CTM isn’t a theory of the mind. Instead, it is a theory of human political control coupled with autonomous tools that measure images, detect patterns of behavior, and assert answers to questions as truths from code with black box (DNN) logic that cannot be explained by people.

Through supposedly superior scientism, communities of scientists aided in some instances by surveillance-oriented governments like China (cf. Social Credit Scoring) or Australia (cf. The Capability) are hell-bent on proving the correctness of their belief system by imposing it on unwitting societies.

Innocent populations intertwined into a global AI experiment using social media, ubiquitous smart devices, and cameras as the channels.

What else this is, is a longitudinal shift of belief against the divine, and a push towards atheism and science as the superior global discourse that accompanies high and ultra-high net wealth economics.

In 2013, Professor Pinker was awarded a Richard Dawkins Award from the Atheist Alliance of America.
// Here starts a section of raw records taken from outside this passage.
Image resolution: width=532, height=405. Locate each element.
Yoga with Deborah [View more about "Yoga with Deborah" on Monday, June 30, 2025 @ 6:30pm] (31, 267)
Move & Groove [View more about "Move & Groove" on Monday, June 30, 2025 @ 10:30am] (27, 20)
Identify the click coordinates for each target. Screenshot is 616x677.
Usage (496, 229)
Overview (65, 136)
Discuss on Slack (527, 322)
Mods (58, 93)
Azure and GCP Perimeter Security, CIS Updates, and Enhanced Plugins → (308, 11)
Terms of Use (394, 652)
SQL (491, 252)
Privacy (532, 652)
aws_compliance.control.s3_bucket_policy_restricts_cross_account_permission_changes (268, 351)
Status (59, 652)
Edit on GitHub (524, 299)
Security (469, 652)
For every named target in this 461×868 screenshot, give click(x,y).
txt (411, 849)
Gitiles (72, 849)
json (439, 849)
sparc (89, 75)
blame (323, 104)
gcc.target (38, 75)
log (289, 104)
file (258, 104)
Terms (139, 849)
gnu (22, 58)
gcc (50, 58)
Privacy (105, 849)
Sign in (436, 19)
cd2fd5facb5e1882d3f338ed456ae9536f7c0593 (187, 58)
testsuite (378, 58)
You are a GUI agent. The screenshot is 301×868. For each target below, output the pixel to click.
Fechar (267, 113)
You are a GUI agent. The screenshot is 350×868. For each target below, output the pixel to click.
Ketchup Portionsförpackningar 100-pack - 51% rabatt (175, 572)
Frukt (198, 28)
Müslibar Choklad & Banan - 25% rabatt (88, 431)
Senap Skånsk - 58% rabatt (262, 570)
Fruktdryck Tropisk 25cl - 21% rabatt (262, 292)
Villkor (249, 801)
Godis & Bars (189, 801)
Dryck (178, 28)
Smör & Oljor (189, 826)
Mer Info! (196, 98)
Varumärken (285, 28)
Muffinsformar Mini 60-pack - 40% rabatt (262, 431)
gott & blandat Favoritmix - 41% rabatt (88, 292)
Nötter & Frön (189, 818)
How is the dopamine reward prediction error model relevant to the inspirational works of Michelangelo, Mozart, or Handel?

It’s not. But it is relevant to predicting and controlling behavior through a series of rewards and penalties, it is relevant to computational strategies for code to learn Go, and it will become increasingly relevant to the government of peoples as they too adopt increasingly pervasive automated reinforcement learning strategies, such as the Australian governments monitoring and restriction of social security payment spending to authorized products and services, which exclude alcohol, gambling or cash.

Whether you believe in the divine or not, what matters in a free society that a multiplicity of thought systems, beliefs, and discourses are permitted. Where one group is aiming to prove the other wrong that is firmly a relation of power and control. The Dali Lama doesn’t seek to force you to believe that Buddhism is the true way, neither should the AI research community seek to inject monetized code across the globe in many contexts of everyday life that is predicated on an politico-mechanistic lens on humanity simply for its efficacy at tracking, tricking, controlling and even replacing humans.

It seems the brain has become the new political bargaining tool.

Footnotes

[1] https://www.webmd.com/mental-health/what-is-dopamine#1

[2] There’s a lot of confusion in the media intermixing machine learning (ML), which is fundamentally an accepted statistical tool, with the nascent artificial intelligence (AI) advances. ML uses probability distributions and associated measurements and techniques, while AI is based on neural networks using theories of reinforcement learning or other models that reference back to the computational theory of the mind.